Theatre Royal, Dumfries
Theatre Royal | |
---|---|
Address | Shakespeare Street |
City | Dumfries |
Country | Scotland |
Designation | Listed Building Grade I* |
Owned by | Guild of players |
Opened | 29 September 1792 |
Website | |
http://www.theatreroyaldumfries.co.uk |
The Theatre Royal in Dumfries, Scotland is a the oldest working theatre in Scotland. The Theatre is owned by the Guild of Players who bought it in 1959, thereby saving it from demolition. The Guild's aim is to promote the tradition of live theatre in Dumfries. It is the venue for the Guild of Players' own productions and for performances from visiting companies. In addition it is used extensively as a venue for the Dumfries and Galloway Arts Festival, the Dumfries Music Festival and the Dumfries Musical Theatre Company.[1]
History
In 1790, actor manager George Stephen Sutherland approached interested people in Dumfries and the surrounding area with the intention of raising subscriptions for a purpose-built theatre. Among those involved was Robert Burns, then resident at Ellisland Farm, a few miles to the north of Dumfries.[1]
Completed at a cost of £800, what was then known simply as The Theatre or the New Theatre, opened on Saturday 29 September, under the management of Sutherland's partner, John Brown Williamson, from the Theatre Royal Haymarket. With a design by Thomas Boyd of Dumfries, based on that of the Theatres Royal in Bristol and Edinburgh, it seated between five and six hundred.[1]
The first reference to the theatre under its present name is to be found in an advertisement in the "Dumfries and Galloway Courier" in 1811.[1]
Improvement of the stage in 1830 and a radical renovation in 1876 by Phipps, who had worked on the Gaiety in London and the Theatre Royal, Edinburgh, which increased the seating capacity to over a thousand, enhanced the amenity of the theatre for players and patrons. A vivid description of a benefit performance in the latter years of the nineteenth century is to be found in "The Greenwood Hat" by J. M. Barrie, who spent some years of his youth in Dumfries and was a keen member of the Theatre Royal's audience.[1]

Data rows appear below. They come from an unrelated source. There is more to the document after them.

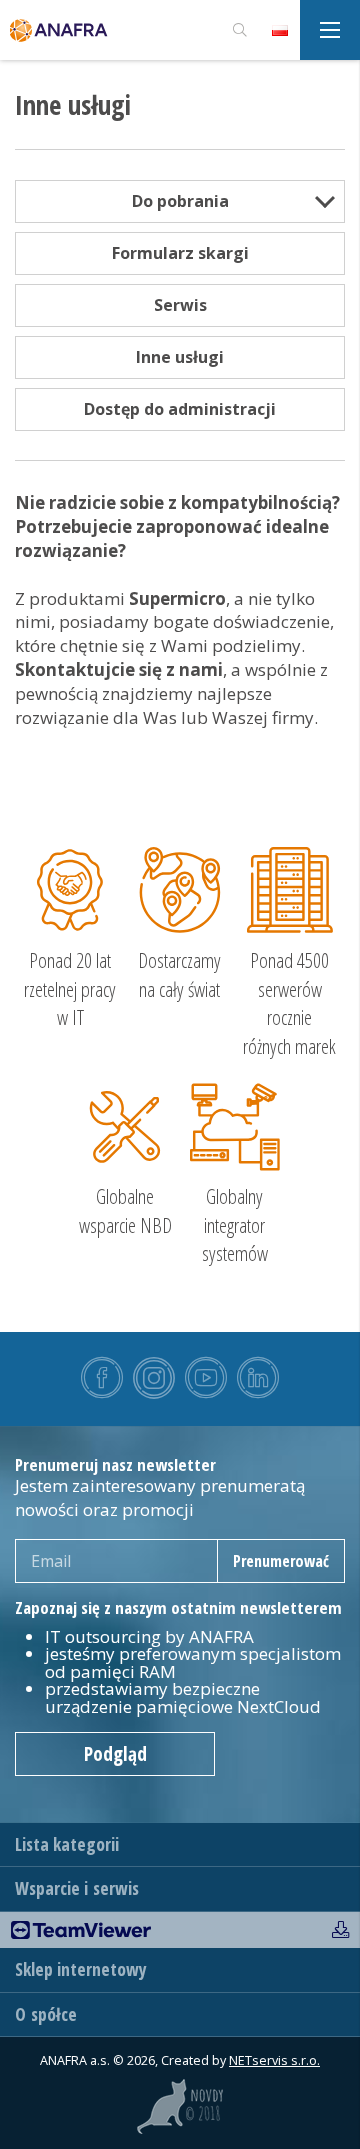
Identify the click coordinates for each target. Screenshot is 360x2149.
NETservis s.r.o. (274, 2060)
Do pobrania (180, 201)
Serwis (180, 305)
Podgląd (115, 1754)
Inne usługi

In 1902, early forms of moving pictures began following their introduction at the Paris Exhibition. This combination of moving pictures, 'movies' and music hall acts in a mixed programme, proved successful until 1909 when the theatre was purchased by P. Stobie & Son, who installed a flat maple floor to take advantage of the late Victorian craze for roller skating. It seems to have been too late in the day for a Roller Skating Rink for County Ladies and Gentlemen, for the theatre took on a new identity as 'The Electric Theatre' and continued to play an important part in the development of cinema the 'Auld Hippie' or 'The Scratch' as it was affectionately known succumbed to the competition of television and closed in October 1954.[1]
Acquisition of the theatre by the Guild of Players in 1959, at a time when demolition seemed a likely prospect, was followed by an eighteen month period of reconstruction and a formal opening by Sir Compton Mackenzie, whose mother's company, "The Compton Comedy Company" had been the last of the touring troupes to perform there. The first Guild production mounted in the theatre in October 1960 was "What Every woman Knows" by J.M. Barrie.[1]
Programme
In addition to the Guild's own annual programme of five plays and the Christmas pantomime, it hosts productions by Dumfries Musical and Operatic Society and the Junior Guild as well as professional touring companies, among them Scottish Opera and Scottish Ballet.[1]